5. Gli interventi di protezione dei lavoratori nelle crisi sono particolarmente urgenti nel momento attuale ma costituiscono solo l’aspetto “passivo” delle tutele. Per questo va ribadito che l’impegno nazionale e transatlantico va rafforzato negli interventi diretti alla creazione di occupazione , con azioni di politica economica nei settori job rich, di aumento dell’occupabilità delle persone, a cominciare dai giovani; e più in generale con regole e servizi all’impiego che promuovano il miglior funzionamento del mercato del lavoro. I due aspetti di tutela e di promozione del lavoro vanno fra loro coordinati per migliorare le performance occupazionali, la qualità del lavoro e il benessere delle persone. Il concetto di flexicurity, adottato dall’Unione europea, è orientato in questa direzione, anche se ha avuto applicazioni disciplinari, non tutte soddisfacenti, nei vari paesi.

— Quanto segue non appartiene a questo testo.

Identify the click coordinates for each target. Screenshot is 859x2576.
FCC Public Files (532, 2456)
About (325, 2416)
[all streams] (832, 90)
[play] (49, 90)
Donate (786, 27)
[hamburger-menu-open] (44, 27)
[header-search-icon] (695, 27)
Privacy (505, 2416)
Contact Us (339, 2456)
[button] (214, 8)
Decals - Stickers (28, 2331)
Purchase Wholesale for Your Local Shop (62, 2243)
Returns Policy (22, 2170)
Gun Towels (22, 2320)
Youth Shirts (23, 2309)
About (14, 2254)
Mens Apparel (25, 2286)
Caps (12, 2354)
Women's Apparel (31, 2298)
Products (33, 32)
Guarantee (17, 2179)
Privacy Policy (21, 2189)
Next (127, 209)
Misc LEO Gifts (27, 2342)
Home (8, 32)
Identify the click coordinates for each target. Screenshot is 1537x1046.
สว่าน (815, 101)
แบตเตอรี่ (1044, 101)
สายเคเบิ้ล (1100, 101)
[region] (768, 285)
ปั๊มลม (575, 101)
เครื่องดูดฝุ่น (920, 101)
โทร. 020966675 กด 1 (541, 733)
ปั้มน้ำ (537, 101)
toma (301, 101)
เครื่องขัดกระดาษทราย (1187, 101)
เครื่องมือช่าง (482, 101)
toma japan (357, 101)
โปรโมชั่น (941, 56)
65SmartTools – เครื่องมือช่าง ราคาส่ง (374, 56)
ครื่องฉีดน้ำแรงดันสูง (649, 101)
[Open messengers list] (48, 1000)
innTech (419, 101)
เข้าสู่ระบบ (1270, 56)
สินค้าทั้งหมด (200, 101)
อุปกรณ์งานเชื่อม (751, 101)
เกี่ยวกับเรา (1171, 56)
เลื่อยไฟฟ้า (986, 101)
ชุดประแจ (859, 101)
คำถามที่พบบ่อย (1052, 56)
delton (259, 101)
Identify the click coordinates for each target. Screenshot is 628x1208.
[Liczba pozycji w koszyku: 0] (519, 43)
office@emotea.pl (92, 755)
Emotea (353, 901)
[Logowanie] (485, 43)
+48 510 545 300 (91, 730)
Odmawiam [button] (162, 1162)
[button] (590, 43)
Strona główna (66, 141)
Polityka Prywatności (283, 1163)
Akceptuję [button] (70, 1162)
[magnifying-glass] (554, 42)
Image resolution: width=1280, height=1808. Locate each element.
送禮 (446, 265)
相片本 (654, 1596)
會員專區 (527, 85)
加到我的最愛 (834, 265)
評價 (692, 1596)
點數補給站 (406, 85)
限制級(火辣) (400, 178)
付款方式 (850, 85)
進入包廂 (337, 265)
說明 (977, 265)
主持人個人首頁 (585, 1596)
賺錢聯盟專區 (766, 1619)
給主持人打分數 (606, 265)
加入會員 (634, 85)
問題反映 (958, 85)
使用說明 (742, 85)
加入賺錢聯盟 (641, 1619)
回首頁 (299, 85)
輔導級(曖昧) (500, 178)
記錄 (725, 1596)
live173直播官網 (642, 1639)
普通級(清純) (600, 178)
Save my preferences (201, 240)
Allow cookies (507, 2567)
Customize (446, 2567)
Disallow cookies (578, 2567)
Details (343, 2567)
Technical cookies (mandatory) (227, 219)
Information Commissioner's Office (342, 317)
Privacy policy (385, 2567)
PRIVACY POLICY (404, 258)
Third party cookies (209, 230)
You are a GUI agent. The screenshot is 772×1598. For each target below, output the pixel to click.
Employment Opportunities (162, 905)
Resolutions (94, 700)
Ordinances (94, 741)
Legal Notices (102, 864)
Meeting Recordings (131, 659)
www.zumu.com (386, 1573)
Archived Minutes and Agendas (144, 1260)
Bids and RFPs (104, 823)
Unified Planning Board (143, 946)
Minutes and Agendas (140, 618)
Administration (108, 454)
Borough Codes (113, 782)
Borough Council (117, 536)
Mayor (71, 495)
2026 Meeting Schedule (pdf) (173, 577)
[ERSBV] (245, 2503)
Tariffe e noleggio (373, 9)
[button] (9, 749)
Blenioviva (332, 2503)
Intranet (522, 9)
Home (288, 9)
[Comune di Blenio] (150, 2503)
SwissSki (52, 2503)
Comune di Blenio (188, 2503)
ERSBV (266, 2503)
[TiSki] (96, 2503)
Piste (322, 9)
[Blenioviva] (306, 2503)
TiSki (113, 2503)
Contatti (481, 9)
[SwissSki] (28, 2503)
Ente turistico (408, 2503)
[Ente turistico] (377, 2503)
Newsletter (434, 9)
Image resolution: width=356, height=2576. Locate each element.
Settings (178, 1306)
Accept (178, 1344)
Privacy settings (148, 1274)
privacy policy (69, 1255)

6. Infine un ‘area di confronto di crescente rilievo riguarda i principi affermati nella risoluzione del 2001 dell’ILO relativa alla sicurezza sociale nelle sue varie forme, che costituiscono un punto centrale della decent work agenda.
I sistemi nazionali di sicurezza e protezione sociale si sono sviluppati storicamente su basi diverse legate alle tradizioni dei vari paesi e all’assetto della spesa pubblica. I confronti fra i nostri paesi e le possibili modifiche devono tener conto di questi fattori e della loro “resistenza”. Non a caso la decennale esperienza dell’Unione europea conferma le difficoltà di avanzamento e anche di coordinamento nelle materie del welfare.
Le azioni di intervento in queste aree dovranno quindi essere più che mai graduali, sostenute da un impegno congiunto delle istituzioni pubbliche e delle parti sociali. Sarà utile avviarle sperimentalmente in aree specifiche, cominciando da quelle materie ove le distanze fra paesi sono minori e dove si è verificato qualche avvicinamento per fronteggiare le emergenze della crisi. Tra queste materie una urgenza particolare rivestono le tutele nei casi di inattività e di disoccupazione, da estendere progressivamente a tutti i lavoratori, compresi gli immigrati.
7. La complessità delle materie qui accennate e la difficoltà degli obiettivi da perseguire richiedono, come si diceva, un approccio non solo normativo, ma di consensus and institutional building.
Tale approccio dovrebbe essere costruito in parallelo con il procedere delle trattative per il Trattato, dedicandovi un impegno politico e sociale all’altezza del compito, non minore di quello dedicato agli aspetti commerciali e tariffari. E’ importante che i progressi via via ottenuti sui singoli temi di confronto, vengano comunicati a tutti gli attori e alle persone interessate così da costruire le basi per successivi avanzamenti, e che vengano accompagnati da meccanismi istituzionali partecipati dagli stessi attori per il monitoraggio e il controllo dell’andamento effettivo delle singole politiche.